Since it is known that the duration of diabetes is an independent factor impacting HbA1c control, we examined the effect of T2DM duration on HbA1c change [33, 34]. There was no difference in the reducing effect of HbA1c based on the duration of T2DM in the groups without and with comorbidities. However, we observed that switching to anagliptin early in treatment will be most effective in the without comorbidities group because the proportion reaching the target HbA1c of < 7% was highest in the < 5-year duration T2DM patients (Fig. 4-d, Supplementary Table S4).

DPP-4 inhibitors interact differently with the active sites of DPP-4 and are thus divided into three classes, with anagliptin belonging to Class III (binds to S1, S2, S1′, and S2 extensive subsites) [35, 36]. In our study, we evaluated the effect of switching from class I, II, or III to anagliptin by classifying the DPP-4 inhibitors used before switching to anagliptin based on their binding characteristics and observed no difference in HbA1c change.
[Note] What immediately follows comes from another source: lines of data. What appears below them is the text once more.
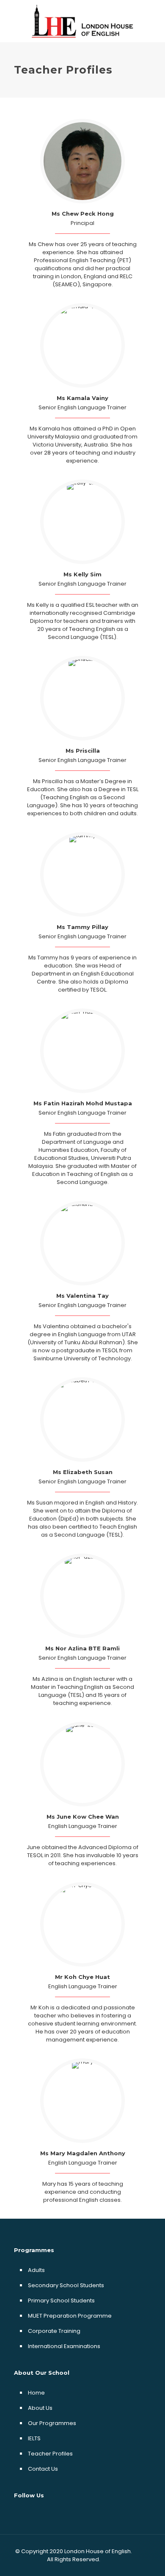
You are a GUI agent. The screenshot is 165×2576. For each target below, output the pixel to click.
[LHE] (82, 21)
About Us (40, 2408)
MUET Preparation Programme (70, 2316)
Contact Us (43, 2469)
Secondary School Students (66, 2285)
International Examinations (64, 2346)
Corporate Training (54, 2331)
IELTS (34, 2438)
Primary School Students (61, 2300)
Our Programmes (52, 2423)
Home (36, 2393)
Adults (36, 2270)
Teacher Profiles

To further explain the additional HbA1c-lowering effect after switching to anagliptin, we examined the correlation between the maximum serum concentration (Cmax) of DPP inhibitors (r2 = 0.5401). Switching from DPP-4 inhibitors with a lower Cmax to anagliptin (Cmax, 476 ng/ml) resulted in a more significant reduction in HbA1c. Considering these findings, DPP-4 inhibitors with a low Cmax are unlikely to inhibit existing or newly produced DPP-4 target proteins entirely. Reports indicate that all DPP-4 inhibitors can antagonize > 80% of DPP-4 [37, 38], but the Cmax of the drug for each target organ may vary depending on the DPP-4 inhibitor. The evidence that Cmax affects the therapeutic response is unclear. The Cmax value is likely to vary depending on the characteristics of the patients involved in the study (especially by ethnicity). However, according to Erina Shigematsu et al. [28], the switch from vildagliptin (50 mg, twice daily; Cmax 397 ng/ml) to sitagliptin (100 mg, daily; Cmax 390 ng/ml) resulted in no change in HbA1c, but the switch from alogliptin (25 mg, twice daily; Cmax 110 ng/ml) to sitagliptin (100 mg, daily; Cmax 390 ng/ml) produced a significant reduction in HbA1c (− 0.3%, p < 0.05).
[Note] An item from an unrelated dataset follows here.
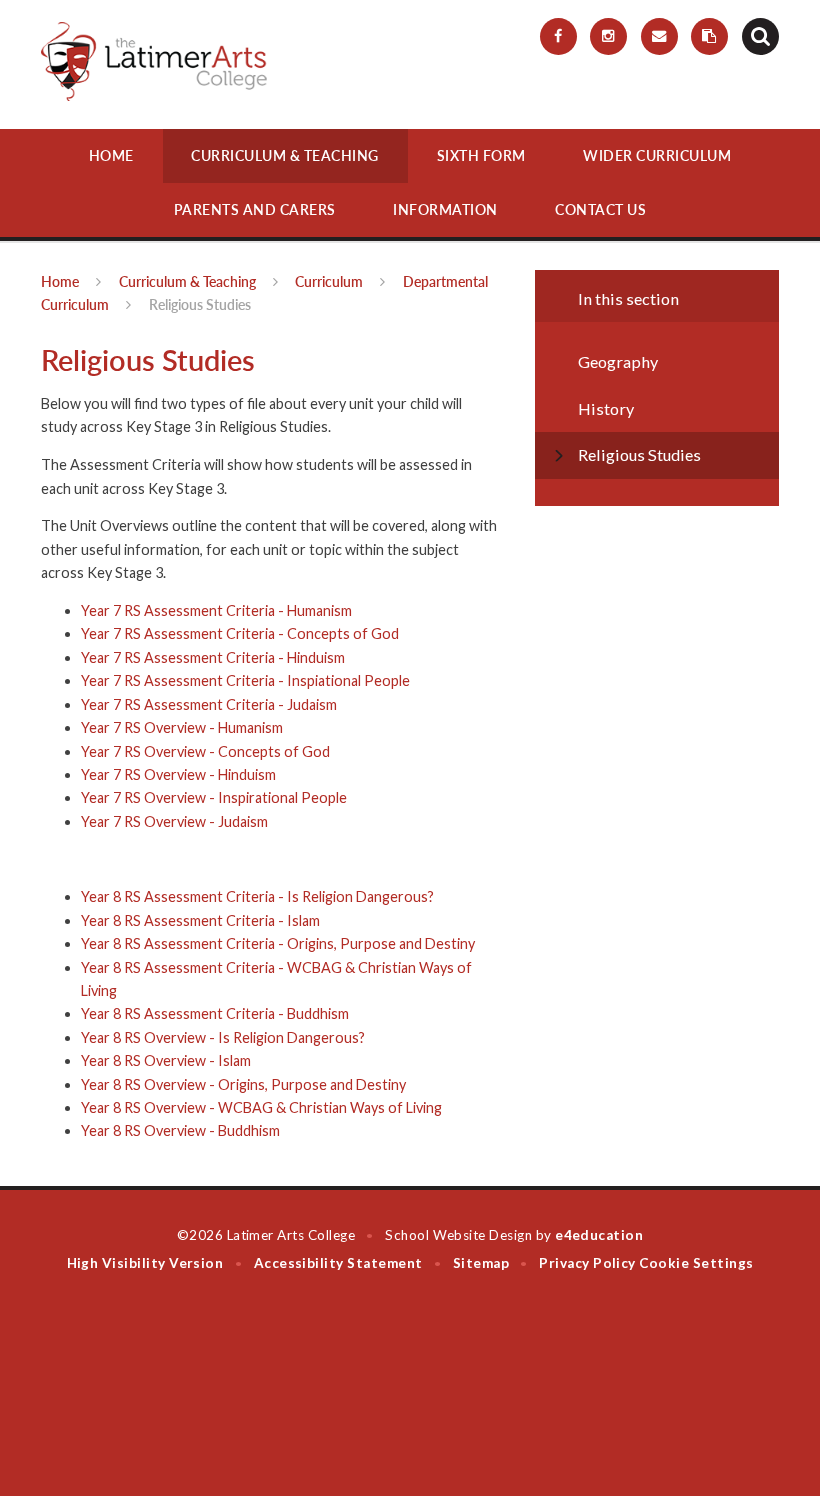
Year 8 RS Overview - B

This study has several limitations. First, because it was a non-comparative, single-arm study without a control group, some confounding factors, such as concomitant diseases or other heterogeneous drugs, might have influenced glycemic control. Additionally, the possibility of confounding factors and bias due to the limited number of patients in the subgroups cannot be ruled out. Further mechanism analysis such as functional assay of α- and β-cells is needed to understand the factors influencing glycemic control, and these will provide the exact scientific evidence. Second, it is unclear whether the characteristics of the patient group that can benefit from switching to anagliptin are specific to anagliptin, which warrants further studies. Third, there is the risk of inaccuracy in the presence of comorbidities since it relies only on the patient’s record rather than the actual results of a medical examination. Consequently, an additional randomized-controlled trial with cross-over design between anagliptin and other DPP-4 inhibitors is required to confirm the switching effect in the future.
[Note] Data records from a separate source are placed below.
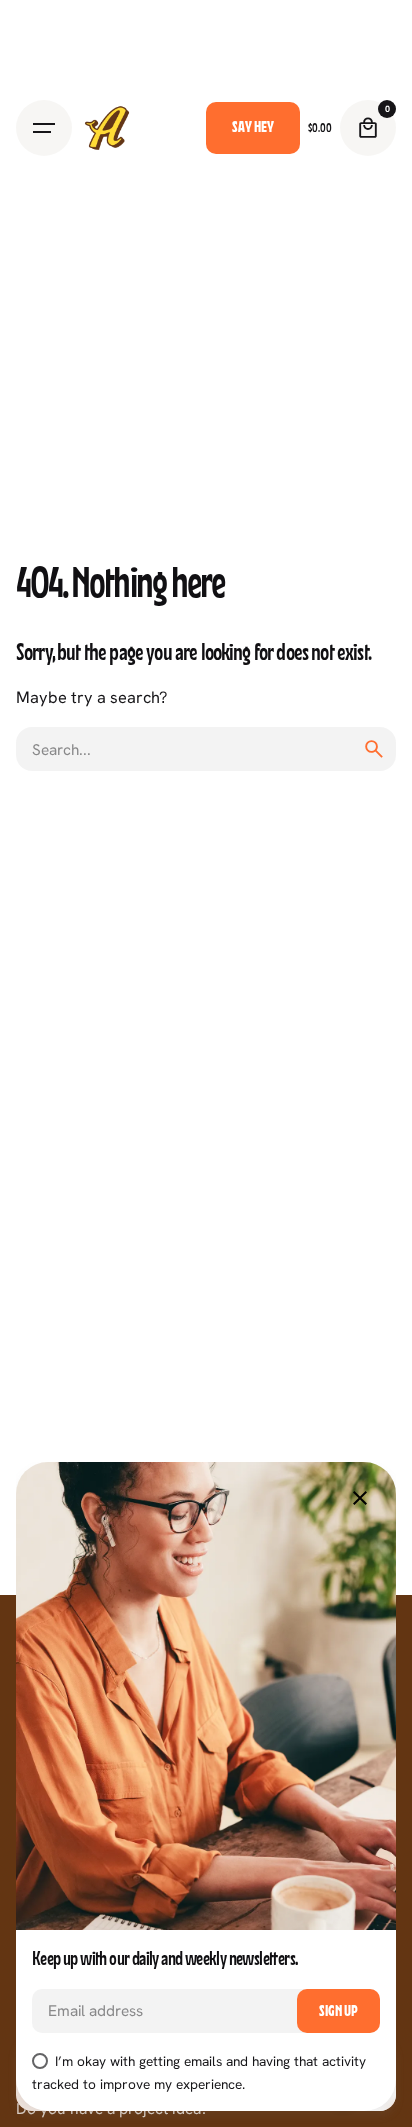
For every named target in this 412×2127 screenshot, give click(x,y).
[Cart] (368, 128)
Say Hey (253, 126)
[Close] (360, 1498)
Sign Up (338, 2010)
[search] (374, 749)
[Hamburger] (44, 128)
In conclusion, this was the first study to evaluate the effect of comorbidities and duration of T2DM on HbA1c reduction after switching between DPP-4 inhibitors. Our findings will help identify patients who would benefit from switching with an additional HbA1c-lowering effect.

Conclusion

In patients with T2DM poorly controlled by other DPP-4 inhibitors, HbA1c levels were significantly decreased after switching to anagliptin. Because the change in HbA1c was greater in patients without comorbidities than in those with comorbidities, switching to anagliptin before adding additional OHAs may be an option in patients without comorbidities. By switching between DPP-4 inhibitors, more benefits can be expected, such as lower healthcare costs, better patient compliance, and improved safety.